Jan pulled the door partly shut. In the near darkness his sensitive eyes could see enough to strip the machine pistol from the dead man’s shoulder. The guard he had struck was trying to get to his knees, holding his groin with one hand, scrabbling at the wall with the other.
Memling kicked him down again and in the shaft of light, saw that it was the same unterscharführer who had shot the three resistance people so brutally. Without thinking, Memling jammed the muzzle of the machine pistol against the man’s throat.
‘You bastard,’ he snarled in English, pushing on the gun so that the man gagged. The SS officer tried to plead with him. There was another shout in the corridor, a door was slammed open, and a burst of automatic rifle fire ricocheted the length of the hall. Memling stared into the man’s eyes and pulled the trigger once. The body convulsed, and hands tore at the ruined throat.
Someone had turned out the corridor lights, but his eyes were still hypersensitive, and he could see clearly the two men crawling towards his cell from the courtyard entrance. He waited until both were well along, then fired two short bursts that struck them head-on. A long period of silence followed. Memling slumped against the wall, unmindful of the icy stone on his naked skin. He drew a deep breath, revelling in the loss of his terror. The time had come, he knew, but at least he had accounted for four, possibly five, Nazis, and he knew then how the two Poles he had met in northern Germany an endless time ago had felt. He was ready to die now. Memling took a deep breath and bit down on the pistol barrel.

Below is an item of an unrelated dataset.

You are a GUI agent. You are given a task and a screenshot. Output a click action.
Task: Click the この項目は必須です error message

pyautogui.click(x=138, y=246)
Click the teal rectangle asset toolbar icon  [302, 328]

An explosion whip-cracked through the building. Automatic weapons erupted and there were more explosions, until the noise and concussions drove him to bury his head in his arms.

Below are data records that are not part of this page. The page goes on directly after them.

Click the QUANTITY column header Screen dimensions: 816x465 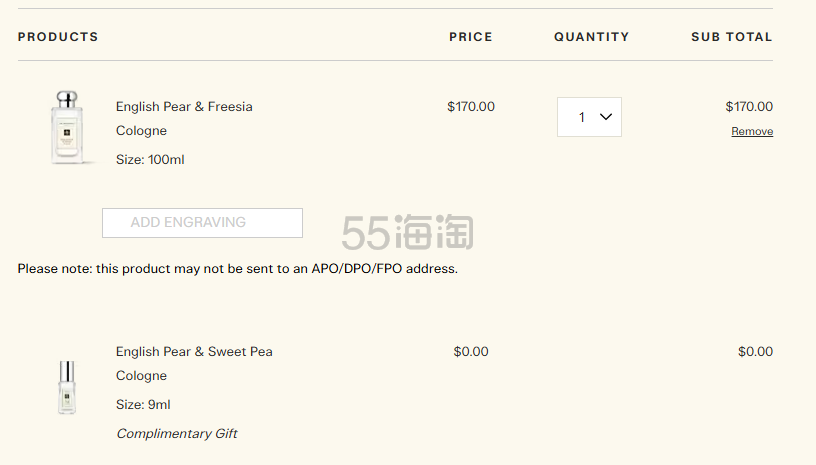click(591, 37)
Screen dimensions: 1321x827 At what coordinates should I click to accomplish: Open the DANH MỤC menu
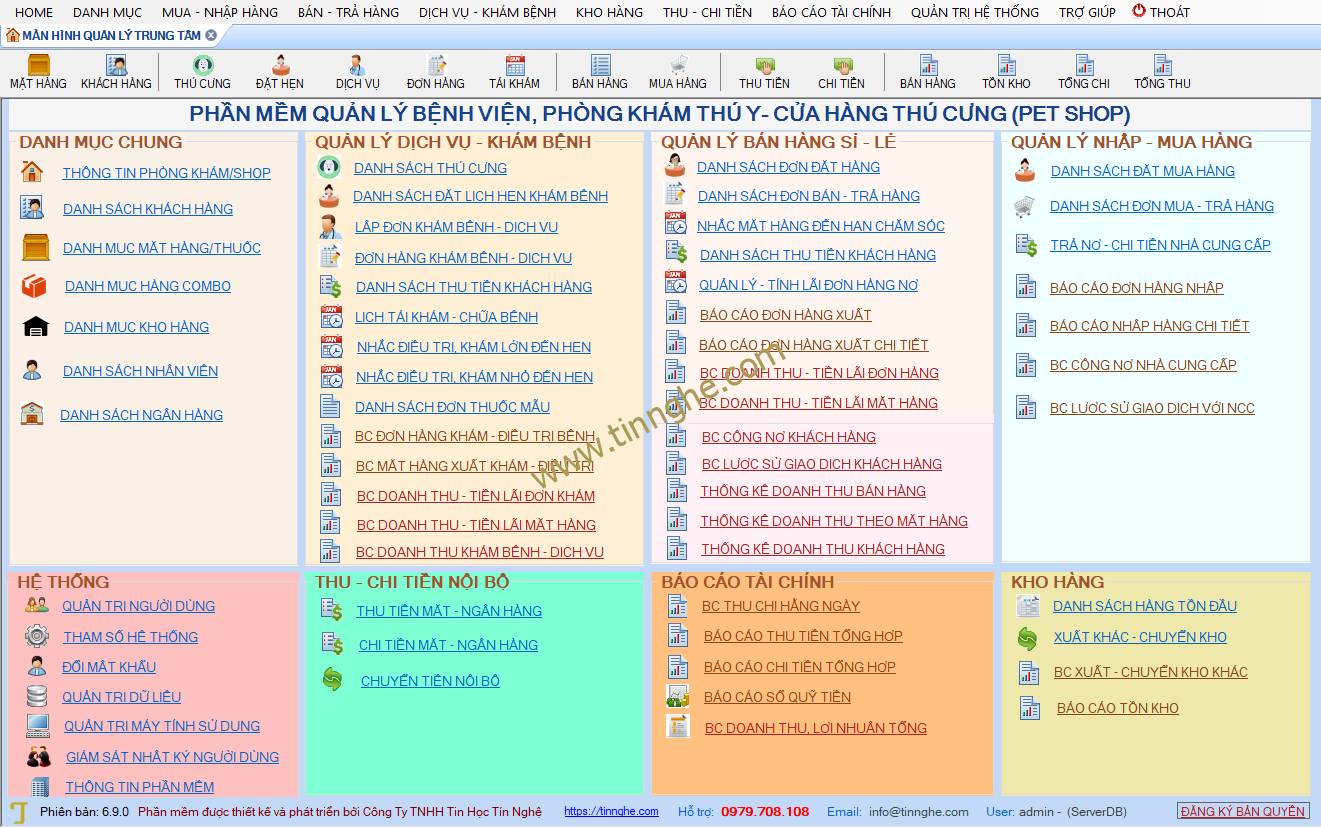click(x=107, y=12)
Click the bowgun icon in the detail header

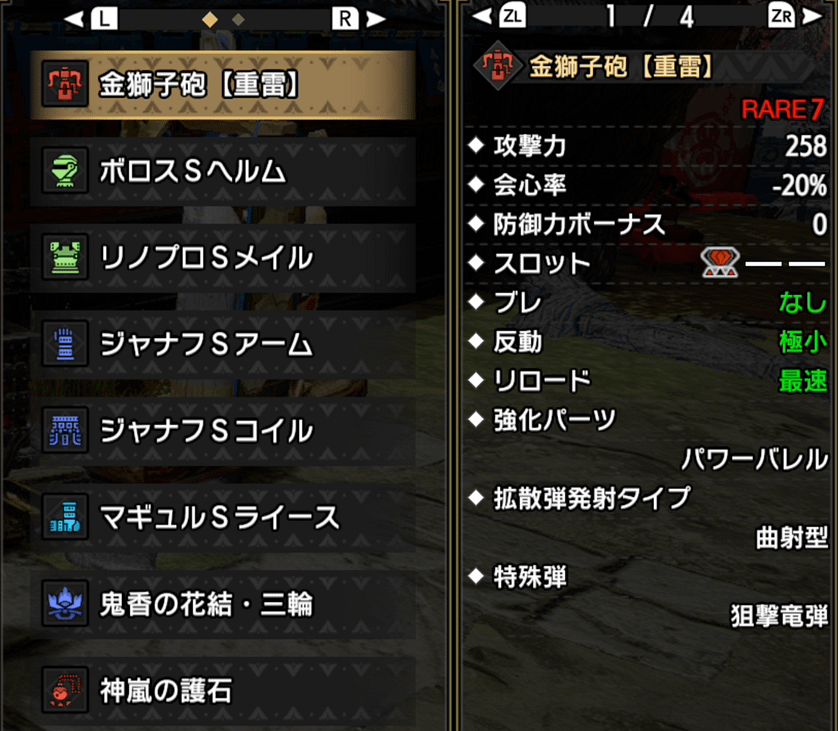pyautogui.click(x=497, y=66)
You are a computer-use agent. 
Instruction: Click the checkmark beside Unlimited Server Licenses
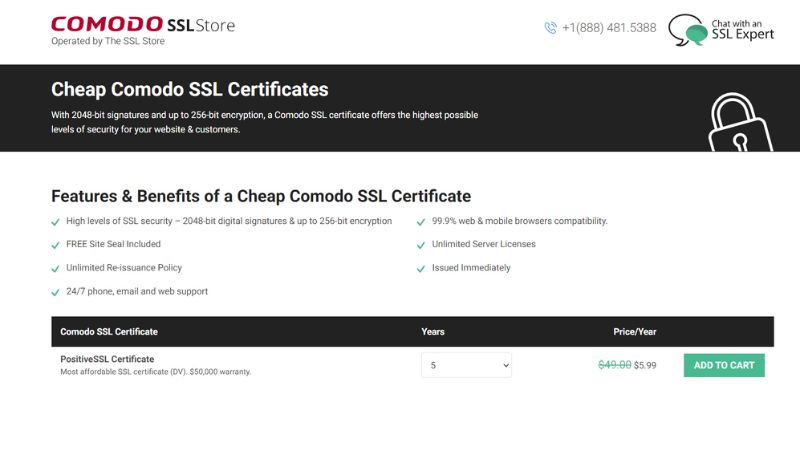420,245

It took Magnus von Braun an hour to assemble four former frontline soldiers at the radio direction station. They came as quickly as they could be detached from their duties, and replacements found, without incurring the suspicions of the SS guards. The four men — one oberfeldwebel, or sergeant major, one stabsgefreiter, or corporal, and two grenadiers — were members of the Versuchskommando Nord, or Test Command North, technically a combat unit assigned to guard the Peenemunde installation, but in reality a device used several years before to assemble six companies of technically trained men to ease the severe manpower shortage. Oberfeldwebel Harmutt Sussmann had served for three years in the Twenty-first Division of the Africa Corps. Wounded at Kasserine Pass, he was among the last to be evacuated from North Africa. After recovering from wounds, he had been assigned to command the VKN, most of which had now been reassigned elsewhere; only a few dozen from a ration strength of one thousand remained at Peenemunde. Sussmann’s eyes glowed when his assignment was explained, and when they were assembled, Magnus left to telephone the news to his brother.
With a few rapid strokes Sussmann sketched the location of Gestapo headquarters in relation to the village of Trassenheide.

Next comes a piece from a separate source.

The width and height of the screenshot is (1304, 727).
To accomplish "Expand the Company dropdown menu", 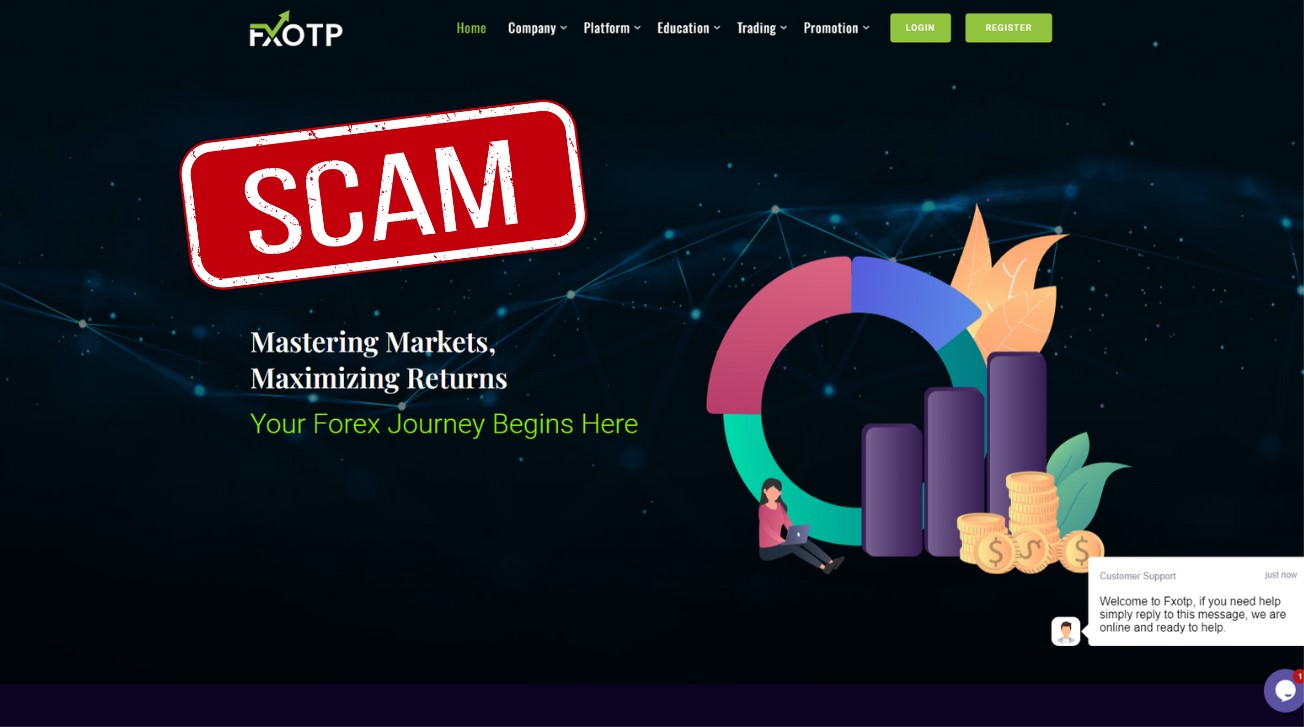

‘As you see, the building is separated from the town proper by the sand dunes,’ he explained in gruff Bavarian accents. ‘They are not high but provide the privacy the Gestapo requires for its activities.’ Sussmann stared at them and singled out Prager.
‘Lay out the interior,’ he snapped. There was a distinctly hostile tone to his voice, which Prager wisely ignored.
The building is little more than a large box, thirty metres on a side,’ he began. ‘The front portion is devoted to offices and administrative areas. The files are kept in this locked room here. There are six cells, all three by three metres, on either side of this hall which runs like so.’ He sketched a narrow corridor leading from the centre front to back. ‘There are two rooms on the north wall for interrogation, and all are equipped as physicians’ examination rooms.
‘There is a garrison of eight SS and four Gestapo officers. The SS are part of a special unit attached to Division Three. They take their orders from Walsch and not from Kammler’s command. There are also eight more employees, none of them armed, and most will have been sent home for the night. The building is constructed of cement blocks. The interior is plyboard. The cells are reinforced ply and thoroughly sound- and light-proofed. In the rear, separated from the sea by a wall three metres high, is the courtyard where the resistance traitors were executed.’
‘Where will we find Walsch?’
‘We?’ Prager and Sussmann both asked simultaneously. Bethwig nodded. ‘We.’
‘You can’t go,’ Sussmann told him flatly.
Bethwig leaned across the table. ‘No one has a better right than I do. I intend to kill Walsch myself.’